Liederbuch-Affäre: Landbauer zieht sich aus der FPÖ zurück
Falls die Staatsanwaltschaft keinen Grund zum Einschreiten sehe, stehe einer „politischen Rehabilitierung“nichts im Weg, sagt der FPÖ-Generalsekretär.
Udo Landbauer (FPÖ) zieht die Konsequenzen aus dem Affäre um das Liederbuch der Pennälerverbindung „Germania zu Wiener Neustadt“. Darin sind, wie berichtet, Texte enthalten, die den Holocaust lächerlich machen. Der freiheitliche Spitzenkandidat der niederösterreichischen Landtagswahl legt nun alle seine politischen Funktionen zurück. Er werde nicht nur sein am vergangenen Sonntag erreichtes Landtagsmandat nicht annehmen, sondern auch als Stadtrat in Wiener Neustadt zurücktreten, sagte Landbauer.
Seine Mitgliedschaft in der FPÖ hat der 31-Jährige ruhend gestellt. Dasselbe tat er zuvor schon bei der Burschenschaft „Germania“, deren stv. Obmann er war. Die Causa sei seinem Umfeld nicht mehr zuzumuten gewesen, sagt Landbauer. Mit dem Rückzug aus der Politik „nehme ich vor allem meine Familie aus der Schusslinie“. Er habe zwei Wochen lang versucht, sämtliche Vorwürfe im Zusammenhang mit dem Liederbuch zu entkräften, sagte der Jungpolitiker.
Die FPÖ wird statt Landbauer den bisherigen Klubobmann Gottfried Waldhäusl in die Landesregierung entsenden. LH Johanna Mikl-Leitner (ÖVP) hatte zuvor bereits klargemacht, dass sie mit Landbauer nicht zusammenarbeiten wolle. Wie die SN erfuhren, hatte MiklLeitner Donnerstagvormittag in einem vertraulichen Gespräch der niederösterreichischen FPÖ-Spitze geraten, Landbauer völlig aus der FPÖ zu entfernen – „um Schaden vom Land zu nehmen“.
FPÖ-Generalsekretär Harald Vilimksy bezeichnete den Rücktritt Landbauers als einen „sehr mutigen Schritt eines untadeligen und aufrechten Politikers“. Sobald die Vorwürfe aufgeklärt seien, stehe das Angebot „der völligen politischen Rehabilitierung“.

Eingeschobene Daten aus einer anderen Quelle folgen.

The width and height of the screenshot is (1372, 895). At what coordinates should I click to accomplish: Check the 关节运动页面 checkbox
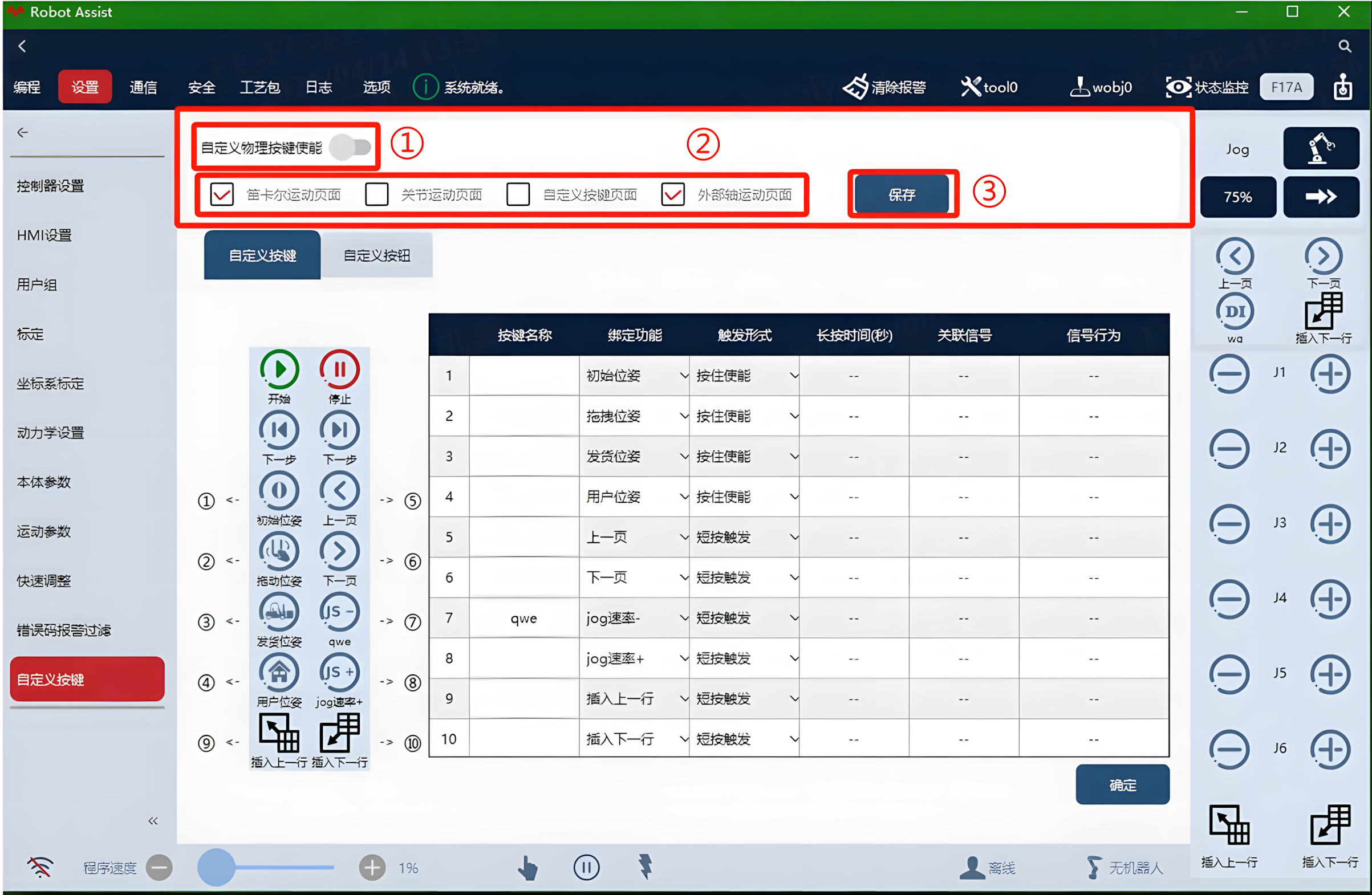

Ob es dazu kommt, hängt vor allem von der Staatsanwaltschaft in Wiener Neustadt ab. Diese ermittelt wegen der Inhalte des Liederbuchs. Der Verdacht: Nationalsozialistische Wiederbetätigung. Die Staatsanwaltschaft hat vier Personen im Visier, die an der Erstellung des Liederbuchs mitgearbeitet haben. Landbauer ist nicht darunter. Eine davon war Mitglied der SPÖ und ist inzwischen aus der Partei ausgeschlossen worden. Die Staatsanwaltschaft wird in nächster Zeit alle 70 Mitglieder der „Germania“vernehmen und lässt kriminaltechnisch untersuchen, wann die beanstandeten Strophen im Liederbuch geschwärzt wurden. Landbauer hatte sich darauf berufen, diese Zeilen („gebt Gas, ihr alten Germanen, wir schaffen die siebte Million“) nie gesehen zu haben. Erst wenn dies alles geklärt ist, kann die Staatsanwaltschaft entscheiden, ob Anklage erhoben wird. Außerdem wird geprüft, ob die Vorwürfe reichen, um die „Germania“als Verein aufzulösen.
FPÖ-Chef Heinz-Christian Strache zollte Landbauer für seinen Schritt Respekt und sagte, dass keiner der Verdächtigen FPÖ-Mitglied sei. Generelle Kritik an den Burschenschaften wies Strache zurück: „Eine pauschale Diffamierung und Hetze gegen Couleur- und Waffenstudenten und Burschenschaften lasse ich nicht zu und verwahre mich vehement und konsequent dagegen.“Die von ihm angekündigte Historikerkommission werde beim kommenden Bundesvorstand übernächste Woche beschlossen und danach eingesetzt. Die Kommission soll sich der Aufarbeitung der Vergangenheit in den Korporationen und im Dritten Lager widmen.